Systematic Characterization of dynamic parameters of intracellular Calcium Signals

  • Laurent Mackay,
  • Nick Mikolajewicz,
  • Nick Mikolajewicz,
  • Svetlana V. Komarova,
  • Svetlana V. Komarova,
  • Anmar Khadra

DOI
https://doi.org/10.3389/fphys.2016.00525
Journal volume & issue
Vol. 7

Abstract

Read online

Dynamic processes, such as intracellular calcium signaling, are hallmark of cellular biology. As real-time imaging modalities become widespread, a need for analytical tools to reliably characterize time-series data without prior knowledge of the nature of the recordings becomes more pressing.
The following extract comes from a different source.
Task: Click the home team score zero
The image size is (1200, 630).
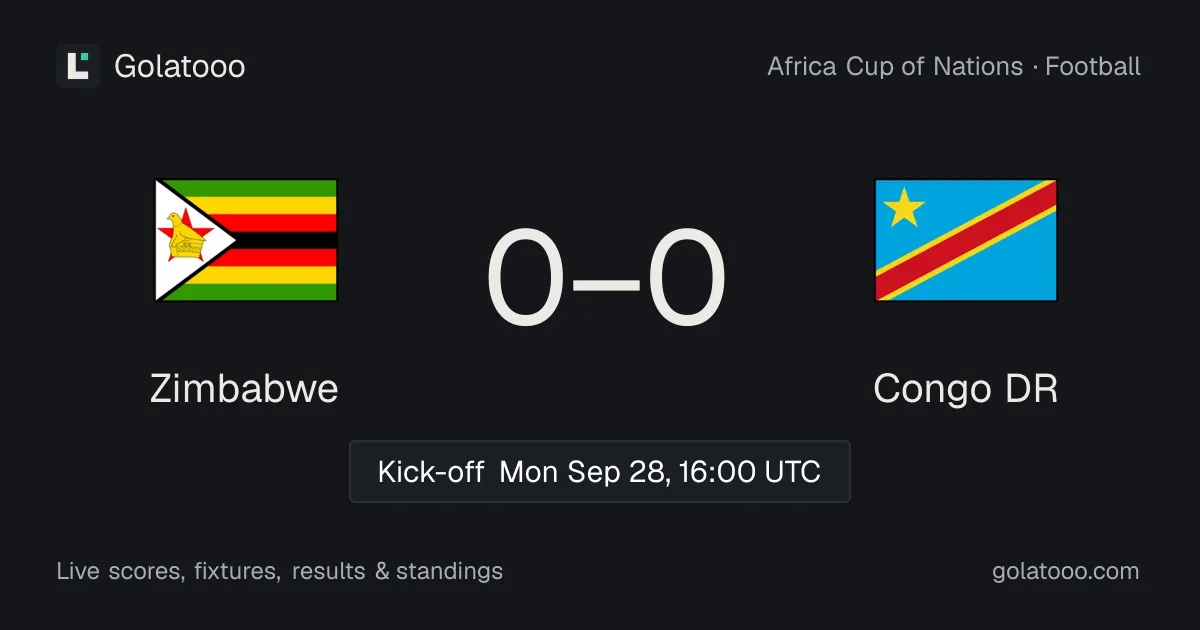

The goal of this study is to develop a signal-processing algorithm for MATLAB that autonomously computes the parameters characterizing prominent single transient responses (TR) and/or multi-peaks responses (MPR). The algorithm corrects for signal contamination and decomposes experimental recordings into contributions from drift, TRs and MPRs. It subsequently provides numerical estimates for the following parameters: time of onset after stimulus application, activation time (time for signal to increase from 10% to 90% of peak), and amplitude of response. It also provides characterization of the (i) TRs by quantifying their area under the curve, response duration (time between ½ amplitude on ascent and descent of the transient), and decay constant of the exponential decay region of the deactivation phase of the response, and (ii) MPRs by quantifying the number of peaks, mean peak magnitude, mean periodicity, standard deviation of periodicity, oscillatory persistence (time between first and last discernable peak) and duty cycle (fraction of period during which system is active) for all the peaks in the signal, as well as coherent oscillations (i.e. deterministic spikes). We demonstrate that the signal detection performance of this algorithm is in agreement with user-mediated detection and that parameter estimates obtained manually and algorithmically are correlated. We then apply this algorithm to study how metabolic acidosis affects purinergic (P2) receptor-mediated calcium signalling in osteoclast precursor cells. Our results reveal that acidosis significantly attenuates the amplitude and AUC calcium responses at high ATP concentrations. Collectively, our data validated this algorithm as a general framework for comprehensively analyzing dynamic time-series.